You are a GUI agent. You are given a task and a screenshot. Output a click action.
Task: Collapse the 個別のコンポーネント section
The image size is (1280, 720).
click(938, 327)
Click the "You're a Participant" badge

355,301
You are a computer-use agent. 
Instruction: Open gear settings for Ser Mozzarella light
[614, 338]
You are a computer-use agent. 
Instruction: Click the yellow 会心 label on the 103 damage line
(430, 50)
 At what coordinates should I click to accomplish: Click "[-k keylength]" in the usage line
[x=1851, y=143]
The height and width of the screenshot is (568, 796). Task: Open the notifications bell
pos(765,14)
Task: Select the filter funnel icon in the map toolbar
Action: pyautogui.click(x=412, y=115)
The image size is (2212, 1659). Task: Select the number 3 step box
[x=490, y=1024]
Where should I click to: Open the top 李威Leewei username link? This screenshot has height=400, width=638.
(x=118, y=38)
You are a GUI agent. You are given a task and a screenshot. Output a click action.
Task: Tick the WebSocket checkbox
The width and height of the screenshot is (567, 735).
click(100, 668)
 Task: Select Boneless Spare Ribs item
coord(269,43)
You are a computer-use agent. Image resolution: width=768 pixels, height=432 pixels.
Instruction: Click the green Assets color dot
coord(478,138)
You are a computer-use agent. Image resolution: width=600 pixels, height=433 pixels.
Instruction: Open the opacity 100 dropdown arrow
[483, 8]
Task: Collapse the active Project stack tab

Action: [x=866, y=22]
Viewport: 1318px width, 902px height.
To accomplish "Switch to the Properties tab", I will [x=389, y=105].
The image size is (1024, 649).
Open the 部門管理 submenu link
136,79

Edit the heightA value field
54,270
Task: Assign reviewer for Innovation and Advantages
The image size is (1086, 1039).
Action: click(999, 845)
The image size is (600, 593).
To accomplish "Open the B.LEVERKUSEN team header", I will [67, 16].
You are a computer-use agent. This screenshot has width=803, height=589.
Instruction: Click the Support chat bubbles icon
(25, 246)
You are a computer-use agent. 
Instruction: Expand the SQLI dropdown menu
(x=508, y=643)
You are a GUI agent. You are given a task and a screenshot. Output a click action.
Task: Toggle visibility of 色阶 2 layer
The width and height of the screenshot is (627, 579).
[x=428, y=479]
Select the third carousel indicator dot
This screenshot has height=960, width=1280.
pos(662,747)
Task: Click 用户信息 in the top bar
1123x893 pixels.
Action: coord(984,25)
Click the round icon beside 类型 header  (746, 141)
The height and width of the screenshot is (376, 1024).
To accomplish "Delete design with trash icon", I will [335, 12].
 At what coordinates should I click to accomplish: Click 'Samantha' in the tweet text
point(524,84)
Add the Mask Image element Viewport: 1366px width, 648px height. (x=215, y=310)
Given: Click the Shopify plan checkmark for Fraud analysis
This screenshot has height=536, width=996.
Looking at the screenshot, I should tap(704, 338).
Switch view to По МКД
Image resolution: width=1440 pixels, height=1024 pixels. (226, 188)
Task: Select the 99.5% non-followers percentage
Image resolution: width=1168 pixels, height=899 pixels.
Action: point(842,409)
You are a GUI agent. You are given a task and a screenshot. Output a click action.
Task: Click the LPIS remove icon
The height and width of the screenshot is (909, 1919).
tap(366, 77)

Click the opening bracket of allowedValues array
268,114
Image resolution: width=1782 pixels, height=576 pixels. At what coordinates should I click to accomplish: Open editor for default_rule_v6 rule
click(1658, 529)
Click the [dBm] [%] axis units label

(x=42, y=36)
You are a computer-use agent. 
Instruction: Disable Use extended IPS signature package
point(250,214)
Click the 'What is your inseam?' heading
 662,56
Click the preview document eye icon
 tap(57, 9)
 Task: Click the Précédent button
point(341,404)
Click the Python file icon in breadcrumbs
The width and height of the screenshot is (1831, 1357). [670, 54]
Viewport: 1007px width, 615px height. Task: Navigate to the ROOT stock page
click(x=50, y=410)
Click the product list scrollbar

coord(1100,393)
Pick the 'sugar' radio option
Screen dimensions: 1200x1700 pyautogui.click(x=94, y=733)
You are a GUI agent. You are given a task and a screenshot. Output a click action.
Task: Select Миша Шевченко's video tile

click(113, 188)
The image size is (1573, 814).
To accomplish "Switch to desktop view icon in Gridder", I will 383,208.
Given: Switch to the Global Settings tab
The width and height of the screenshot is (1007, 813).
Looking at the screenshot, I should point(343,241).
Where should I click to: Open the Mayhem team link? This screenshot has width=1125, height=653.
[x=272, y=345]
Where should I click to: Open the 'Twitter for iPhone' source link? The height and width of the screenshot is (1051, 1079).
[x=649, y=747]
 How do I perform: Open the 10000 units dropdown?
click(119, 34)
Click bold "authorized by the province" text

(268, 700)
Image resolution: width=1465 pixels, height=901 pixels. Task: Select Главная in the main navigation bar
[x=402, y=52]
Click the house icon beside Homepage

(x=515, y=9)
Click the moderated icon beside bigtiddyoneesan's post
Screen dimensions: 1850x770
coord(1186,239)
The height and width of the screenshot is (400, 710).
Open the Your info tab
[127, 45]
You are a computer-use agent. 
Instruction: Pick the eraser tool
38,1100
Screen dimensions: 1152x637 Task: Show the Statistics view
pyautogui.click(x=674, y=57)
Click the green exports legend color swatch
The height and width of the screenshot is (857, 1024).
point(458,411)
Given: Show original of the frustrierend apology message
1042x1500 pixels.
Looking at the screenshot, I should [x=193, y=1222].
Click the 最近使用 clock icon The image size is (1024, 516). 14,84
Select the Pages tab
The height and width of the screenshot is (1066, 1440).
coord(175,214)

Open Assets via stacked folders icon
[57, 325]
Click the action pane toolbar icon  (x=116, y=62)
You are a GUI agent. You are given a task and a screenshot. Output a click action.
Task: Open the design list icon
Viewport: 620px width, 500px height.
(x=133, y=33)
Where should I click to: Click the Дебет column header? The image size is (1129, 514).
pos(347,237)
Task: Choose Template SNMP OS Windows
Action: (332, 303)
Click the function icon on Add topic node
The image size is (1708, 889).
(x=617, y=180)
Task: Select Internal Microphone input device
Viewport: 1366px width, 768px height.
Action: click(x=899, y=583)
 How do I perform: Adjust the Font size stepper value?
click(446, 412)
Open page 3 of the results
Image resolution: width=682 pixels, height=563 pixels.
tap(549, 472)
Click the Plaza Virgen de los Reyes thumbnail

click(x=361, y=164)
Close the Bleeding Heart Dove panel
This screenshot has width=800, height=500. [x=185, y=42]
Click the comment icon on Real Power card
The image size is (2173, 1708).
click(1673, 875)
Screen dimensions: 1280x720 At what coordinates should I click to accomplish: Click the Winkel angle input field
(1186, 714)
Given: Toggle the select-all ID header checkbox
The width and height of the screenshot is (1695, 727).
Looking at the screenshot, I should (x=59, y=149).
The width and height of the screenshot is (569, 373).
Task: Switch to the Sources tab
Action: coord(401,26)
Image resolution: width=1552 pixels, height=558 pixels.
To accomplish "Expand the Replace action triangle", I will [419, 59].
· · · · · · ·
→ **BRIEF**: Which lines of the material contain "design"? List them.

→ **ANSWER BELOW**:
To accomplish "Delete design with trash icon", I will [335, 12].
Task: Open the design list icon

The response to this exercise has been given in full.